II. Development of Methods. We have been involved in devising new methods for accurate and efficient methods to simulate materials, including local basis density functional methods (we were privileged to work with O. F. Sankey,  R. M. Martin and earlier, P. A. Fedders) and quantum order-N methods with physically interesting calculations on large systems. This early work led to linear-scaling computation of Wannier functions by projection, extensions for order-N quantum simulation, fundamental work on the decay of the density matrix, its decay for real materials, and practical methods now in common use. More recently this has resulted in new methods to build computer models of materials which, by construction, agree with experiments while sitting at a minimum of an accurate total energy functional (this is robustly realized in the Force Enhanced Atomic Refinement “FEAR” method) and means to make computer models with a preferred electronic structure or optical gap. This has enabled exploration of new electronically interesting phases of CBRAM materials otherwise inaccessible by conventional MD. These methods are much in development and use and FEAR has proven the scientifically important fact that some low-density phases of amorphous C are three-dimensional forms of amorphous graphene. We are developing a scheme to determine the parts of an exotic material that are associated with charge carrier transport and applying this to novel non-volatile computer memory materials. I have a recurring interest in Maximum Entropy techniques for problems in electronic structure.
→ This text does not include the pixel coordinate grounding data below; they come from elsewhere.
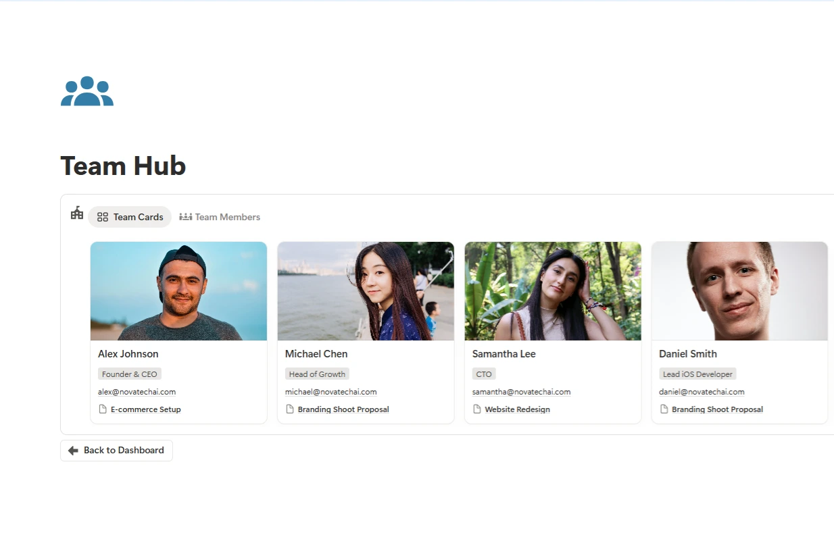Open Samantha Lee's photo thumbnail
The height and width of the screenshot is (556, 834).
tap(553, 291)
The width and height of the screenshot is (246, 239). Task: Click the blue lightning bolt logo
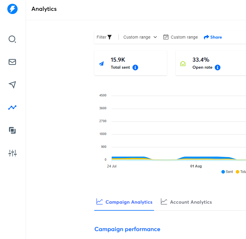coord(12,9)
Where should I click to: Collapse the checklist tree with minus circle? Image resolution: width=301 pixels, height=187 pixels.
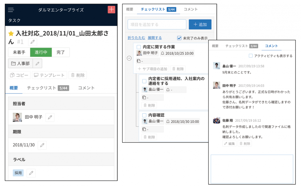click(x=129, y=58)
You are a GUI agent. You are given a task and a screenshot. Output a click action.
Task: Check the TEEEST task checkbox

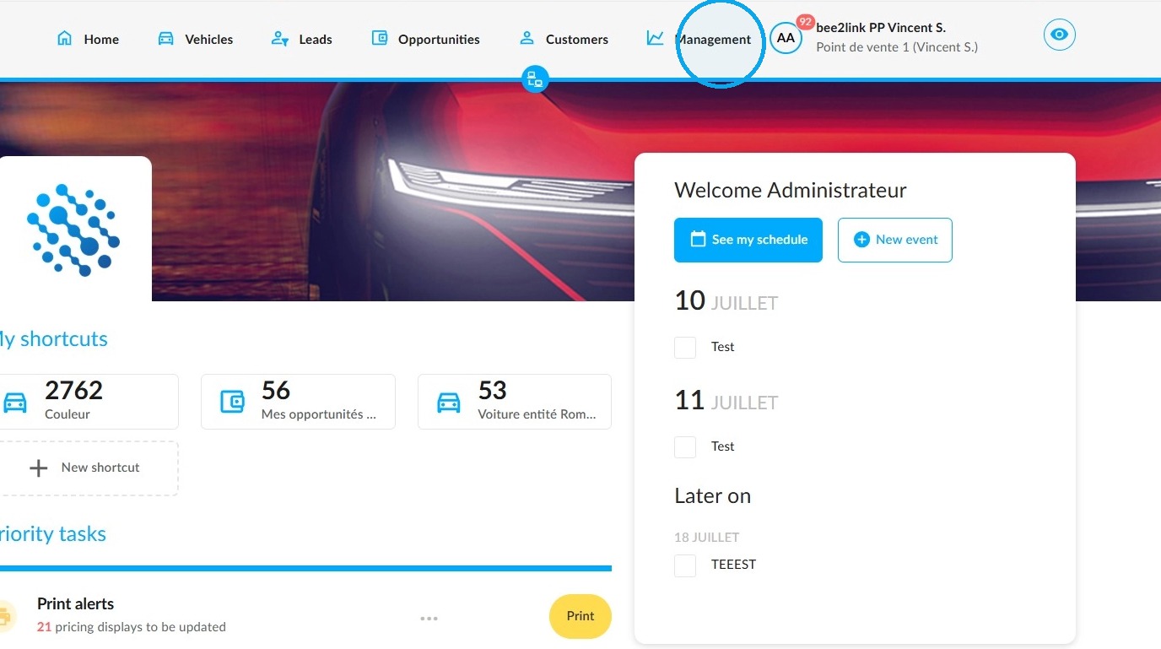(x=685, y=565)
An early methodological contribution involved easy evaluation of diagrammatic expansions for moments of spin-correlation functions.
 
Current interests include structure, charge and heat transport in advanced materials such as metal-carbon composites, sintered thermoelectric materials, amorphous graphite materials and coal, and also studies of amorphous solid surfaces, bulk metallic glasses, CBRAM materials.
 

A recent video on computing the space-projected conductivity:

In the first set of images below, we take a random walk through our research with  images associated with the structure, electronic, transport and vibrational properties of materials. Click on each for details.

Next: two generalized Wannier functions in silicon computed order-N by projection methods (crystal left, amorphous middle). The electron-phonon coupling is amplified for localized electrons — on the right, we see the LUMO level in a-Si with large phonon-driven charge fluctuations. See also here. Somewhat surprisingly, topological disorder in Si does not affect the spatial non-locality of quantum mechanics as measured by the decay of the single-particle density matrix. Also, localized Kohn-Sham eigenvalues and states are strongly modulated by thermal disorder. This electron-phonon effect has serious consequences for for transport in disordered semiconducting materials.
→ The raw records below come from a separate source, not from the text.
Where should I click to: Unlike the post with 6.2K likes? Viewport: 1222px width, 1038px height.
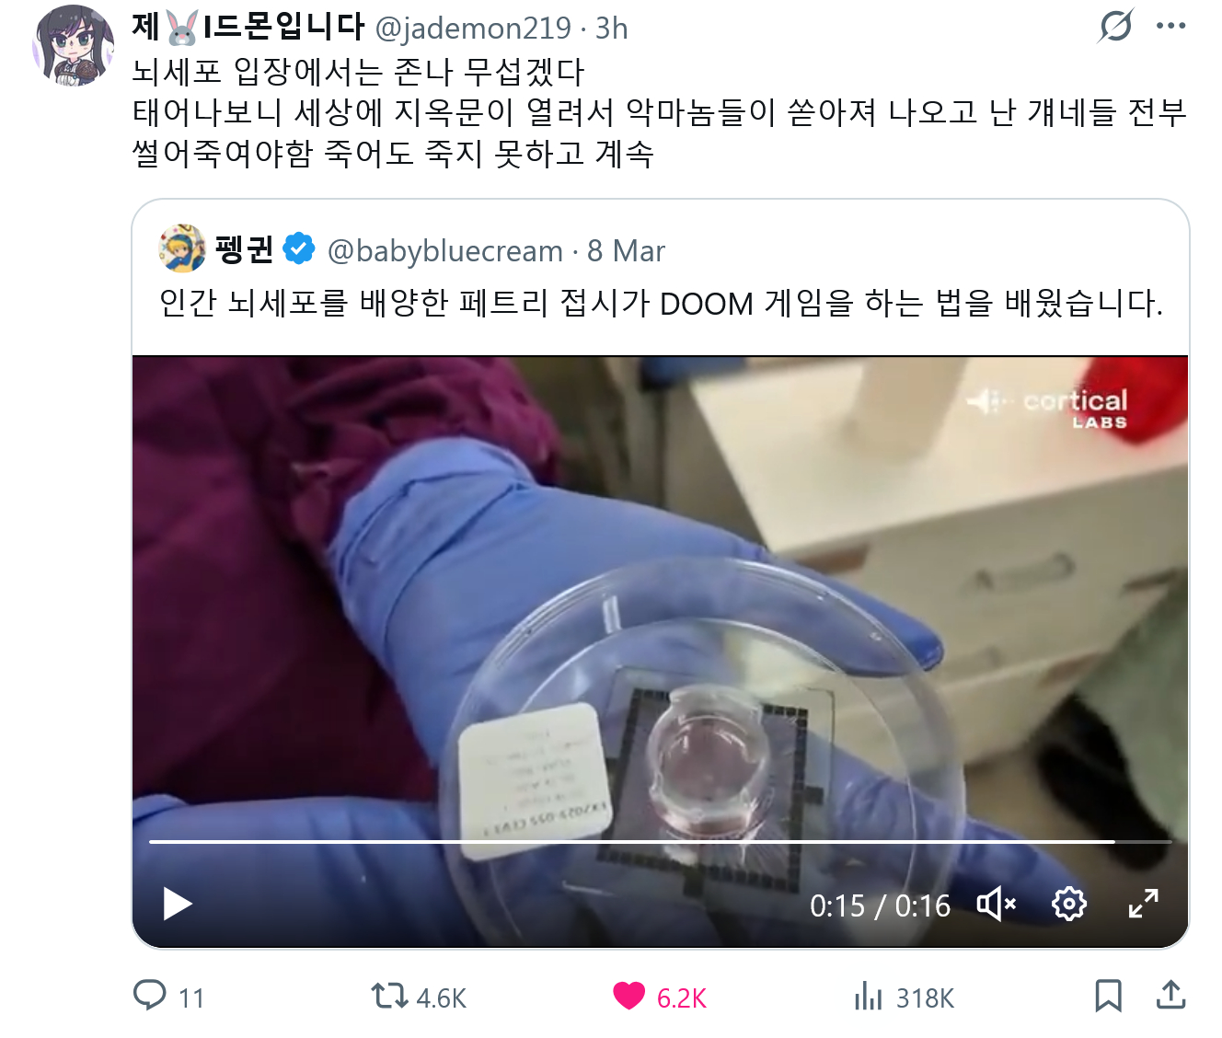pyautogui.click(x=629, y=997)
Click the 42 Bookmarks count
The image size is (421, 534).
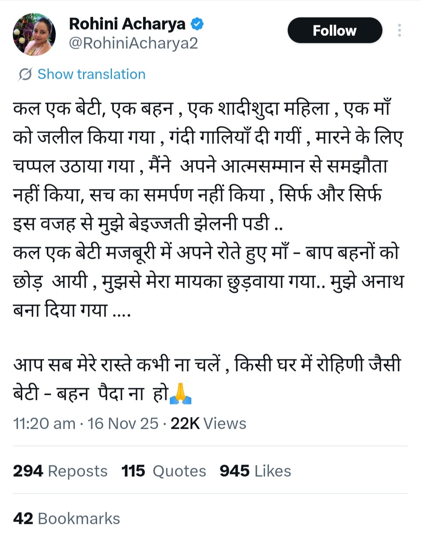tap(66, 519)
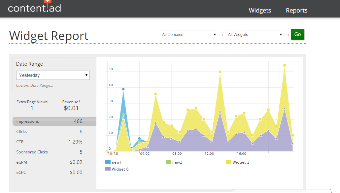Open the Reports menu
340x193 pixels.
click(x=296, y=11)
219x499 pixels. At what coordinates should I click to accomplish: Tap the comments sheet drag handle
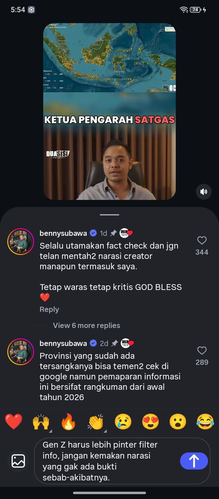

Phonons in amorphous silica: note the non-locality and the mixing: E=500/cm. The message here is that local pictures of normal modes in glasses are grossly oversimplified. There is extensive mode mixing and non-locality, the details of which are very energy-dependent.

The first (1989-1990) ab initio simulation of amorphous graphene [12 minutes into the show], and charming (?) primitive animation of molecular scattering events and dynamics of molecules. These simulations were based on FIREBALL, a real-space “ab initio tight binding” code pioneered by O. F. Sankey. More for molecules: silicon, carbon.

Finally, our approach to the Bragg problem for amorphous systems: Force Enhanced Atomic Refinement, here  the example of amorphous silicon. The videos show the convergence of the radial distribution function (left) and topology (right) using FEAR (in the latter beige is experimentally realistic coordination). This is a general method that is far more efficient than melt quench methods and properly builds in a priori experimental information in the process of model construction while including ab initio chemical information in an unbiased way. See also this. The method is general and results are published for silver-doped chalcogenides, many forms of carbon, and bulk metallic glasses.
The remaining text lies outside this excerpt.